その演奏を当時の「文学界」(1894年7月号)の演奏会評は以下のように論評している。(*一部、旧字を改めて引用)
「技量は此春の時よりも一層の進歩を為したる如く暗譜にて斯かる難曲を奏せられしはまことに天才の名も惜しからず。グリッサンドオの魂を漂わすあたりエキスプレッシオンは美しく濃やかにつきて、特に断腸の思ありしはカデンザソロの部小指のトリル三十二分音符の難渋なる拍子なり。」
グリッサンド(指定音程間のすべての音を滑るように均等に奏する特殊奏法)を駆使した表現の美しさと細やかさとを指摘。カデンツァ(協奏曲の楽章末尾で、ソリストの技巧を際立たせる独奏部分)における難技巧のトリルは、悲しみの情感を醸し出していると絶賛している。

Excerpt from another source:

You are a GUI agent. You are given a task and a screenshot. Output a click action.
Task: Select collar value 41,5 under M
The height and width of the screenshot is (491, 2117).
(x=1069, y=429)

さらに続くこの論評は、安藤幸のスタッカートの非凡さを称えつつ、しかしながら、わずかな傷として次の点を指摘する。
「クレセントオになりて音声の漸く大ならむとする時弓すべりこまを越えて後方の糸に触れしより耳ざわりなる音を出せしことなり。」
ヴァイオリン演奏の技巧的な細部に耳目を集中させ、音楽の専門用語を縦横に駆使して的確に論評するこの論者、まさに恐るべしである。
「されど思へば此過も大に恕す可きものにして此処は鋭意音声を大にせむとして弓に力を篭むるあたりなればことにエキスプレッシオンを重せらるる人にとりては力余りての失策ならむか。」
細部の瑕疵への分析も怠らず、しかしながら安藤幸の豊かな表現力への賛辞という基本的な批評のスタンスは不変だ。

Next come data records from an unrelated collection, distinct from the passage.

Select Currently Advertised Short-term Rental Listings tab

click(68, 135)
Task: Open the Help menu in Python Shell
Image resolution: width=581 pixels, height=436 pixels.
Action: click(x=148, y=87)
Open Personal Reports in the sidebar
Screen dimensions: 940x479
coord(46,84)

「あやめ」というペンネームのこの論者は当時20歳。実は、詩人で、評論家、英仏文学者でもあった上田敏、その人である。
上田は、その明晰な批評眼と味わい深い文体で、当時音楽評論の分野でも健筆を奮っていた。上記の演奏評でも明らかなように、楽器の奏法に関する知識・理解は並外れており、恐らくヴァイオリンを弾けたのではないかと推測される。

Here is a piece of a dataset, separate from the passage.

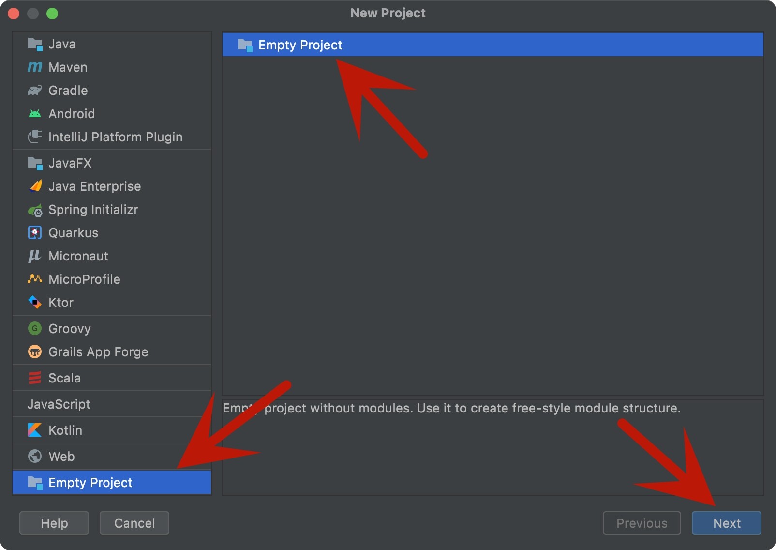Click the Kotlin logo icon
Image resolution: width=776 pixels, height=550 pixels.
pyautogui.click(x=35, y=430)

上田敏の翻訳詩集『海潮音』(1905年)に所収されたポール・ヴェルレーヌ「落葉」の訳詩はつとに有名だ。
落葉
秋の日の
ヰ゛オロンの
ためいきの
身にしみて
ひたぶるに
うら悲し。
鐘のおとに
胸ふたぎ
色かへて
涙ぐむ
過ぎし日の
おもひでや。
げにわれは
うらぶれて
ここかしこ
さだめなく
とび散らふ
落葉かな。
上田の耳にすすり泣くようにうら悲しく響いたのは、天才ヴァイオリニスト安藤幸のヴィオロンの音色だったのかもしれない。